**What needs to be done**
In this exercise, copy exactly the lines from the one that contains "The height and" through the end of the entries below; pictures are not copied.
___ Dataset records
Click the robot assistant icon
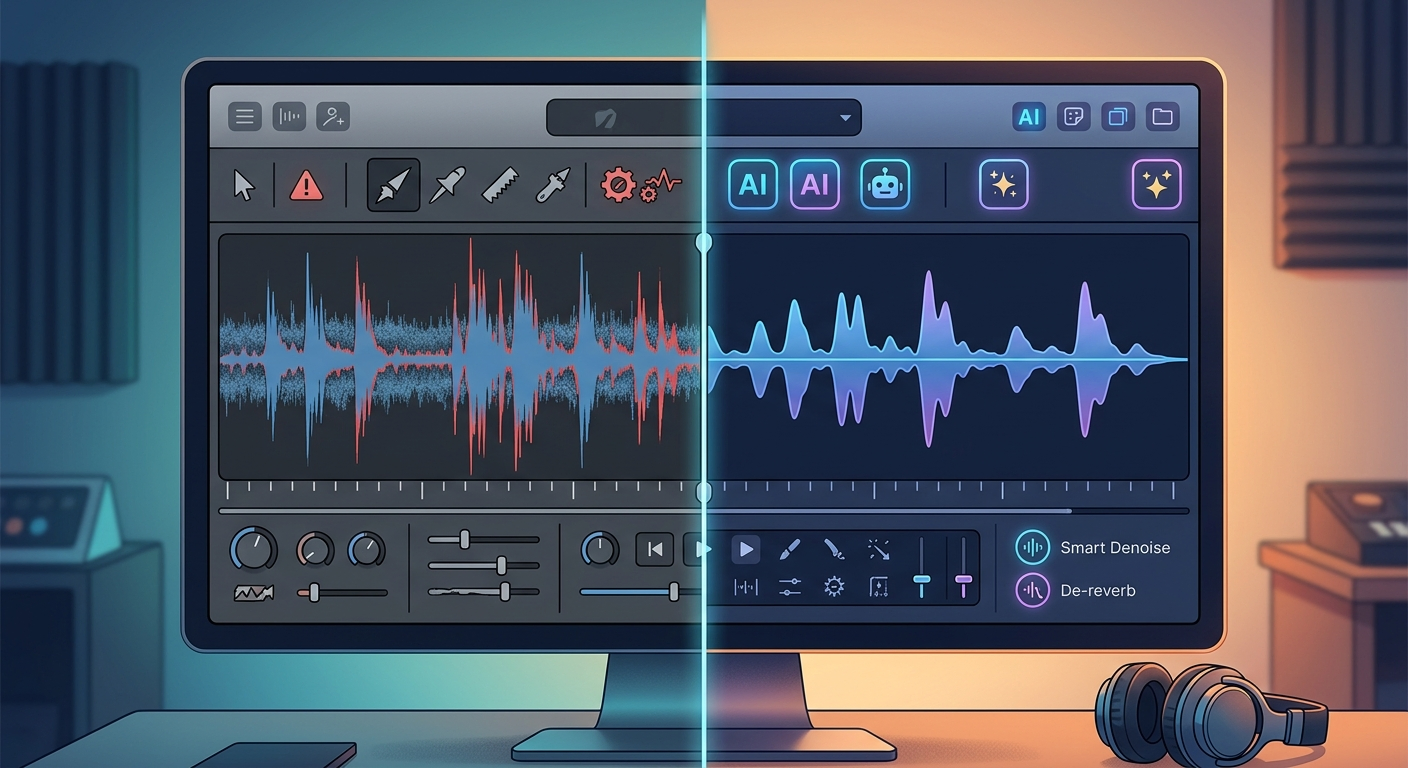The image size is (1408, 768). pyautogui.click(x=885, y=185)
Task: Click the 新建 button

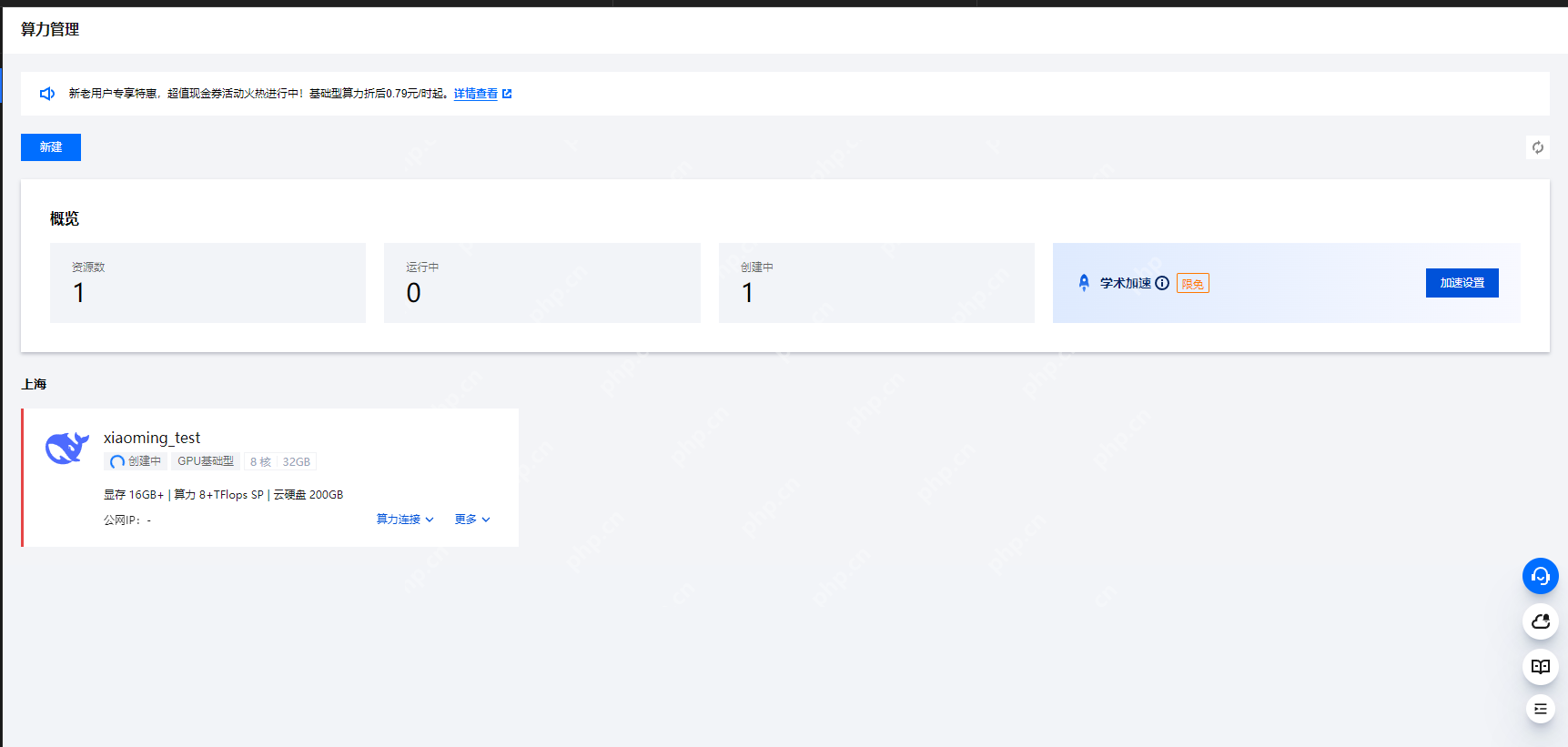Action: click(x=51, y=147)
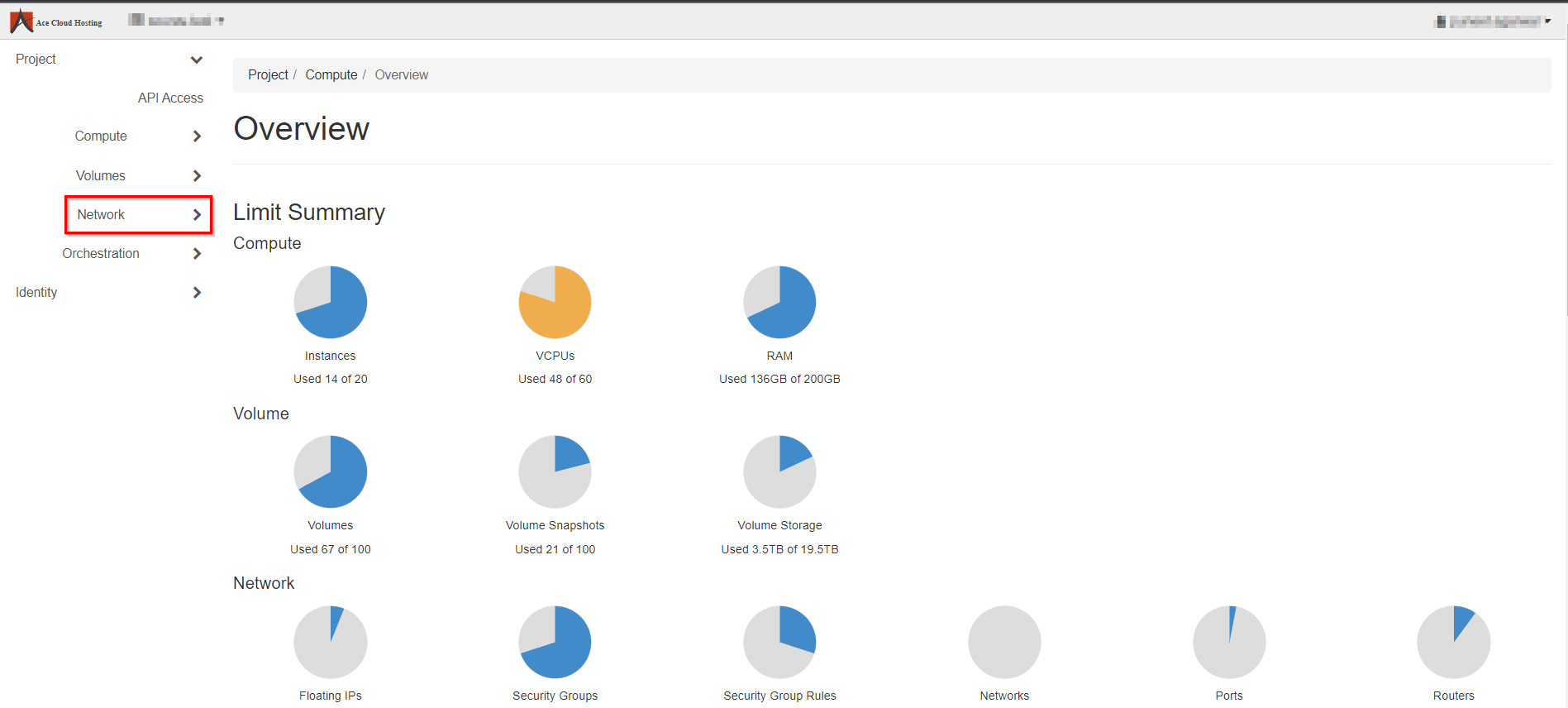
Task: Click the orange VCPUs pie chart
Action: 555,302
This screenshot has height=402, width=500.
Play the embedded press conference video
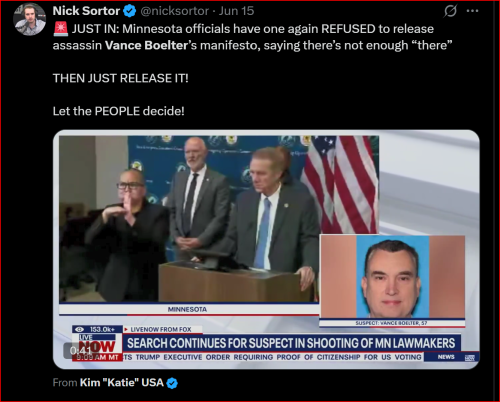pyautogui.click(x=266, y=249)
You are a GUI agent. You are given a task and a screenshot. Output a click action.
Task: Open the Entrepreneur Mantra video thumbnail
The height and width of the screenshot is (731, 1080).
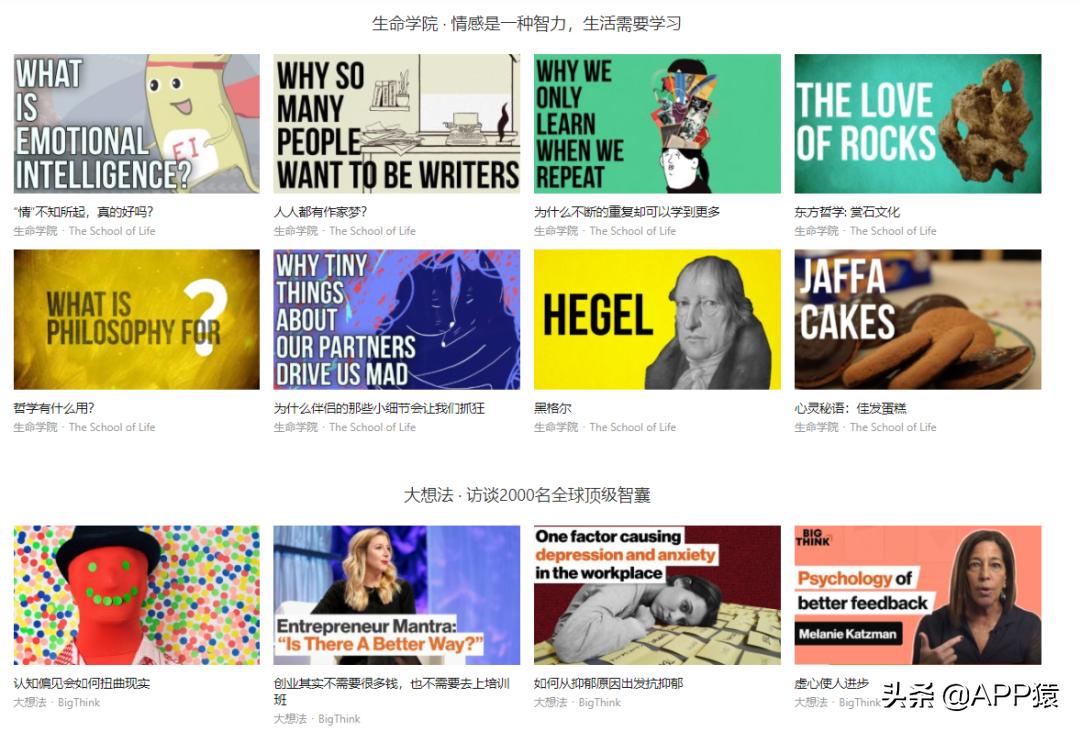point(397,595)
______
**Output for this exercise**
The height and width of the screenshot is (731, 1080).
point(397,595)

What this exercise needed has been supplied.